Platinum Billiards did some tests a while back and posted a collection of extensive data (see below). Meucci has also done some testing measuring the combined effects of squirt, swerve, and throw, so no reliable squirt data is available (videos and results are available here). Ron Shepard's squirt paper reports a squirt angle range of about .5 to 2.3 degrees for low- to high-squirt cues, corresponding to a pivot point range of about 50" to 10". Platinum's data (see below) ranges over 1.3 to 2.3 degrees of squirt angle and 7.6" to 14.1" for pivot points. Some other data is available on the cue natural pivot length resource page, where the numbers seem to fall in between the ranges reported by Shepard and Platinum.

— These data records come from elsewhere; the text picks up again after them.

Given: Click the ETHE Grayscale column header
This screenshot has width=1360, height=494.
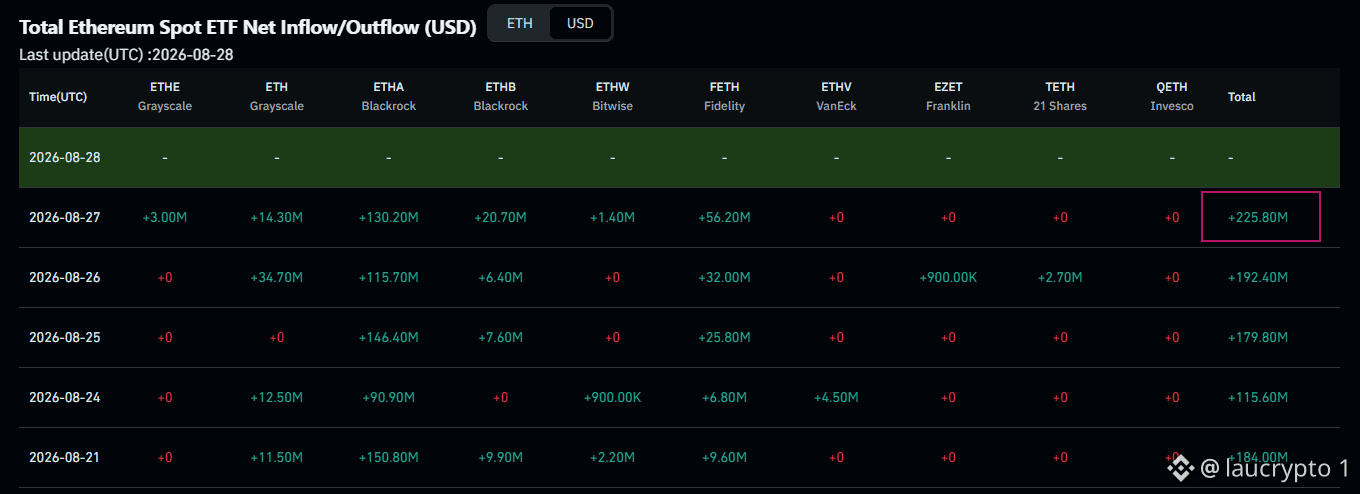Looking at the screenshot, I should [x=165, y=97].
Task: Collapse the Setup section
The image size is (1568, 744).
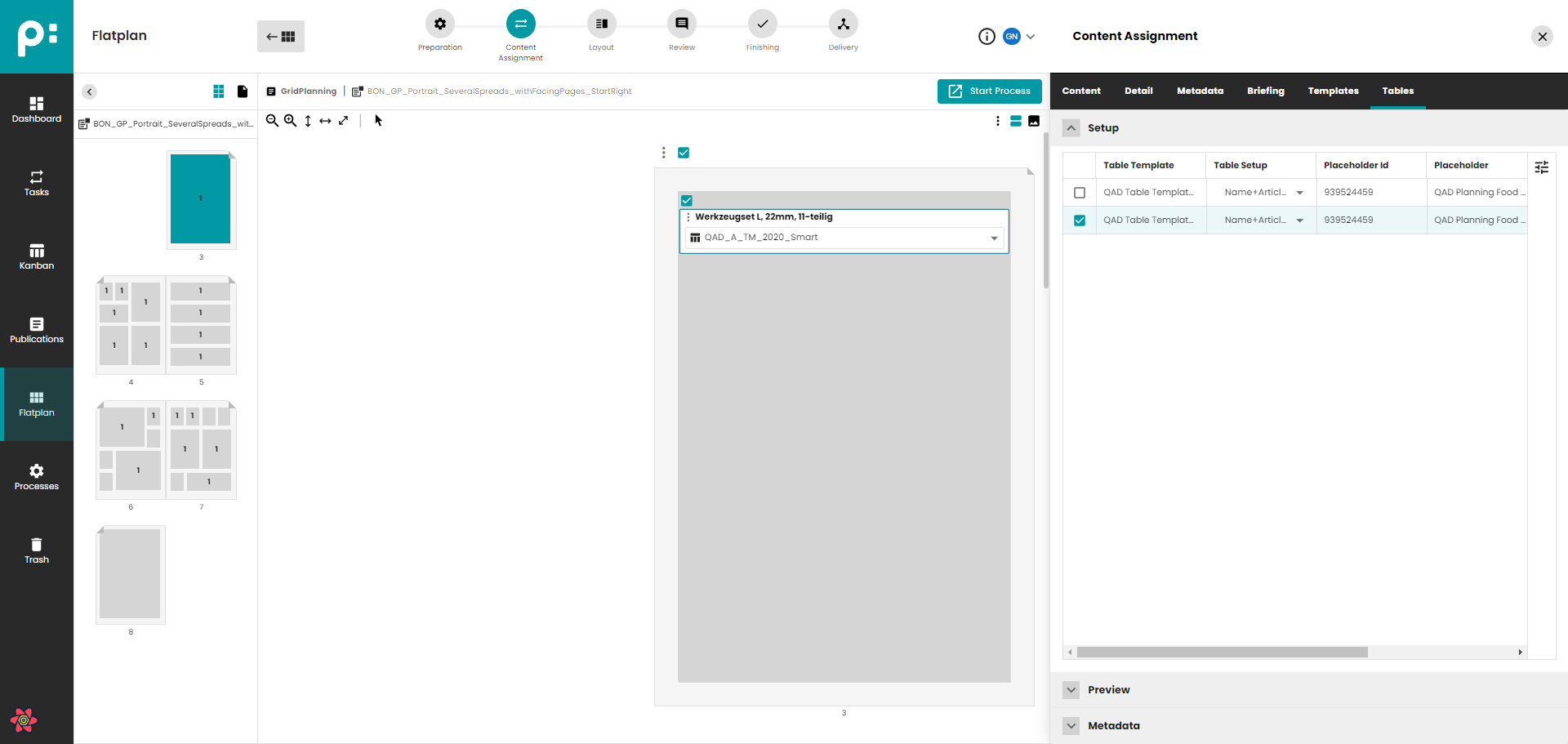Action: point(1071,128)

If you want to take your own squirt measurements, and you don't have access to a robotic cue-testing machine, the following video offers advice and a procedure for doing your own experiments:
from Platinum Billiards (results from tests on a cue-testing robot called "Iron Willie"):
HOW AND WHAT WE TEST
We ask the question "which shaft deflects least?" because the butt of the cue has little effect on cue ball deflection. However, shafts are generally tested on the same brand of butt and the test weight for all is kept close to 19 ounces. All shafts are tested as sold by the manufacturer including tip type and tip curvature as noted. All tests are performed using a robot which makes precisely the same stroke with each cue, and for this test the machine is set to produce cue ball speeds of around 15mph. A series of four shots is made with each cue and the resulting cue ball deflection is recorded on a target 50" away which is exactly the distance between the foot string and the head spot on a 4 ½ x 9 pool table. The four shots are 6mm (about ¼") and 12mm left of center, and 6mm and 12mm right of center, and these offsets are measured from the center of the cue ball to the center of the shaft. The actual cue ball deflection produced by each shot is measured and the average for the series is given in the chart below in millimeters and inches.

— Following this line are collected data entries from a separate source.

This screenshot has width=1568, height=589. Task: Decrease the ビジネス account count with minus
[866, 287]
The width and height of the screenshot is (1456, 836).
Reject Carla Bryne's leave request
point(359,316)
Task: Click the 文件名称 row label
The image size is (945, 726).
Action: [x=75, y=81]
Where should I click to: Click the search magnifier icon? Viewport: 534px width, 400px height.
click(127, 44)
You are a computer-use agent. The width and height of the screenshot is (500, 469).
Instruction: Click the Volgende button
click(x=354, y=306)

|Universal SmartShaft (Low Squirt)||dime||37.9||1.49||-8.6%||10.7||low|
|McDermott i-2||dime||38.6||1.52||-6.9%||10.5||med low|
|Universal SmartShaft (Regular Squirt)||dime||39.4||1.55||-5.0%||10.3||med low|
|McDermott i-1||dime||39.6||1.56||-4.4%||10.3||med low|
|Meucci Red Dot||dime||40.1||1.58||-3.2%||10.1||med low|
|Mezz Power Break 2||quarter||41.7||1.64||0.5%||9.7||medium|
|Cuetec SST||nickel||44.2||1.74||6.6%||9.0||med high|
|X Breaker||44.3||1.74||6.8%||9.0||med high|
|Meucci Black Dot||dime||44.4||1.75||7.2%||9.0||med high|
|Axiom J/B||dime||46.0||1.81||10.9%||8.7||med high|
|Bunjee Blaster||nickel||46.0||1.81||10.9%||8.7||med high|
|Lightning Bolt||46.2||1.82||11.4%||8.6||med high|
Platinum Billiards is an independent company and has no affiliation with any billiard product manufacturer. The performance information we provide is based on careful scientific testing and observation. We are highly experienced at testing the performance of cues and we believe that our methods are sound and accurate. However, we do not claim that our findings are absolute. We are aware that cues of a same model vary slightly and as we test more samples of each, the numbers will become more refined. If any manufacturer is unhappy with our results and/or feels that the ratings are unfair, we encourage them to contact us and we will be happy to answer questions about our methodology and/or arrange for the testing of any cues they would like to send us, and if warranted, we will adjust the numbers accordingly. We can only offer testing of cues, shafts, products that are currently on the market. We do not offer testing for prototypes or products that have yet to be made available to the general public.
robot test results
Where can I find information on experimental results from squirt-testing robots?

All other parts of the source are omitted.